■ WORK TO COMPLETE: Copy the listing below, swapping each "Image resolution" for "Screen resolution" and keeping everything else the same. Omit the pictures from your copy.

■ THE DATA:
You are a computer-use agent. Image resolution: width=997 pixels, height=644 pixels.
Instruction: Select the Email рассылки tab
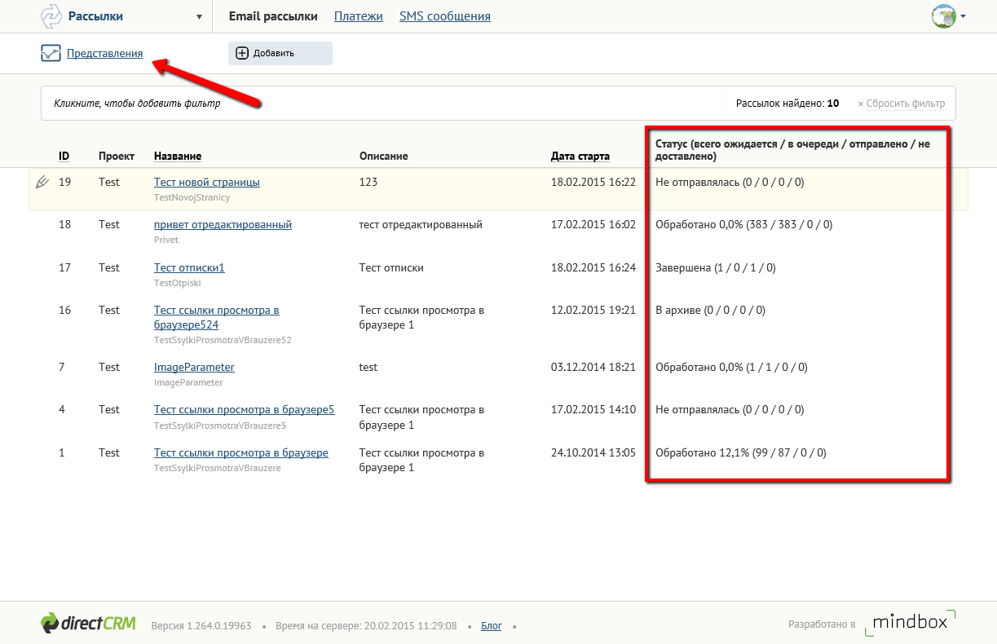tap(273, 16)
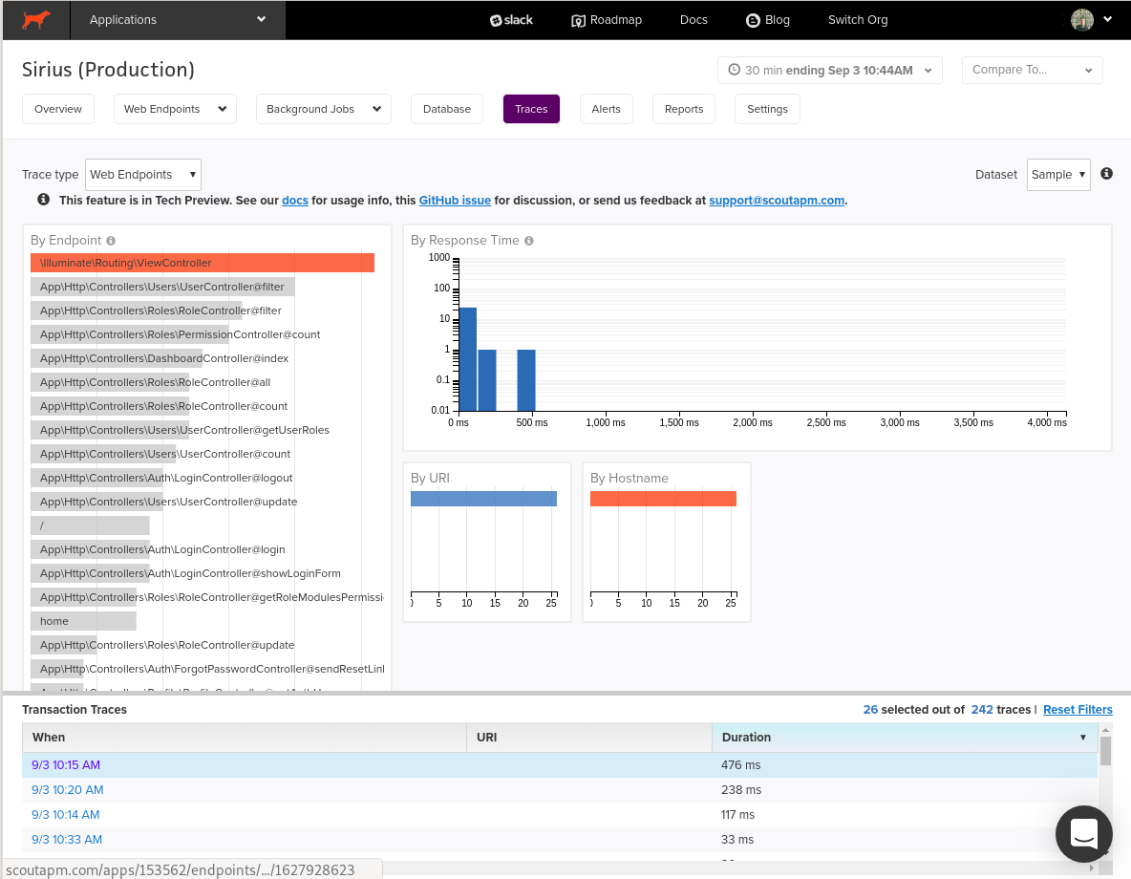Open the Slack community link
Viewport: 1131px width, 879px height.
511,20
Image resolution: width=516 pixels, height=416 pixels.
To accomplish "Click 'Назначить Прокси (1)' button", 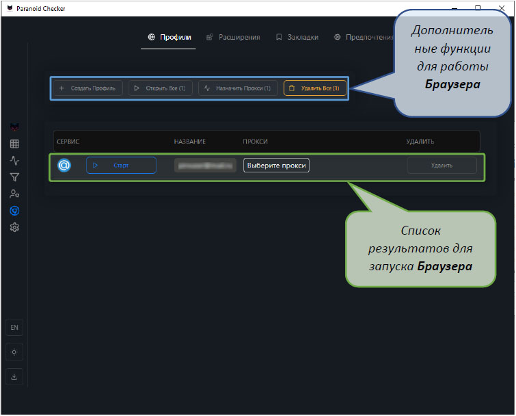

■ SOLVED PROBLEM:
You are a computer-use agent. Screen resolution: width=997 pixels, height=644 pixels.
Instruction: Select the Email рассылки tab
tap(273, 16)
Open the Slack community link
Viewport: 1131px width, 879px height.
511,20
Screen resolution: width=516 pixels, height=416 pixels.
To accomplish "Click 'Назначить Прокси (1)' button", 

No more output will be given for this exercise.